Kegiatan yang juga dirangkaikan dengan pameran instalasi mikroplastik ini diikuti lebih dari 100 mahasiswa ini. Instalasi mikroplastik tersebut menggambarkan kondisi nyata pencemaran air di berbagai wilayah Jawa Timur
Kegiatan ini menghadirkan empat narasumber, yakni Dr. Purnawan Dwikora Negara, SH., MH. (Dosen FH UWG), M. Alaika Rahmatullah (Koordinator Ecoton), Eko Widianto (Bidang Advokasi Lingkungan Hidup SIEJ), dan Rafika Aprilianti (Peneliti Ecoton).
Penelitian Nasional Mikroplastik di 18 Kota
Uji mikroplastik ini merupakan bagian dari penelitian bersama Ecoton dan Society of Indonesian Environmental Journalists (SIEJ) di 18 kota di Indonesia selama Mei–Juli 2025. Waktu penelitian dipilih karena periode peralihan menuju musim kemarau, saat curah hujan rendah dan atmosfer stabil, sehingga partikel mikroplastik di udara lebih mudah terukur.
Dari penelitian tersebut, Jakarta Pusat tercatat sebagai lokasi dengan konsentrasi mikroplastik tertinggi (37 partikel dalam dua jam), sedangkan Kota Malang memiliki jumlah terendah (2 partikel dalam dua jam).
Koordinator Kampanye Ecoton, Mohammad Alaika Rahmatullah, menjelaskan bahwa mikroplastik di udara berasal dari berbagai aktivitas manusia mulai dari kegiatan domestik, transportasi, hingga industri dan konstruksi.
“Partikel mikroplastik bahkan dapat menembus aliran darah dan mencapai berbagai organ tubuh, memicu respons imun sistemik hingga efek neurotoksik,” ujarnya.
Ia menekankan pentingnya pengendalian yang komprehensif, termasuk pembatasan plastik sekali pakai, pengaturan emisi kendaraan, pengelolaan sampah berkelanjutan, serta perluasan ruang terbuka hijau dan sistem pemantauan udara berbasis riset.
Dorongan Regulasi Daerah
Dosen Hukum Lingkungan UWG, Dr.
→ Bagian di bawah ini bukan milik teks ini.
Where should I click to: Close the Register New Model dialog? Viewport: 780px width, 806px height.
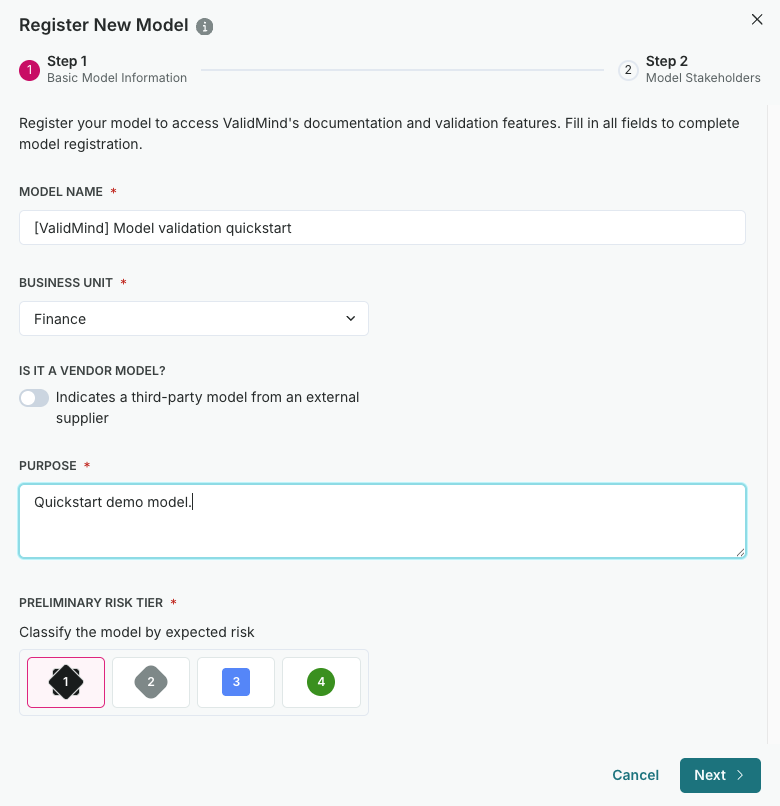coord(757,20)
Purnawan Dwikora Negara, mendorong Pemerintah Kota Malang segera menerbitkan Peraturan Daerah tentang Pembatasan Plastik Sekali Pakai, mengikuti langkah 22 kota/kabupaten lain di Jawa Timur.
“Jika pengambil kebijakan membiarkan mikroplastik, sejatinya memupuk bencana. Mikroplastik mengganggu rantai makanan dan kesehatan manusia, sehingga harus dikendalikan,” tegasnya.
Melalui kolaborasi akademisi, peneliti, dan jurnalis lingkungan, kegiatan ini diharapkan dapat memperkuat kesadaran hukum diharapkan dapat memperkuat kesadaran hukum dan mendorong kebijakan nyata dalam mengurangi ancaman mikroplastik di Indonesia.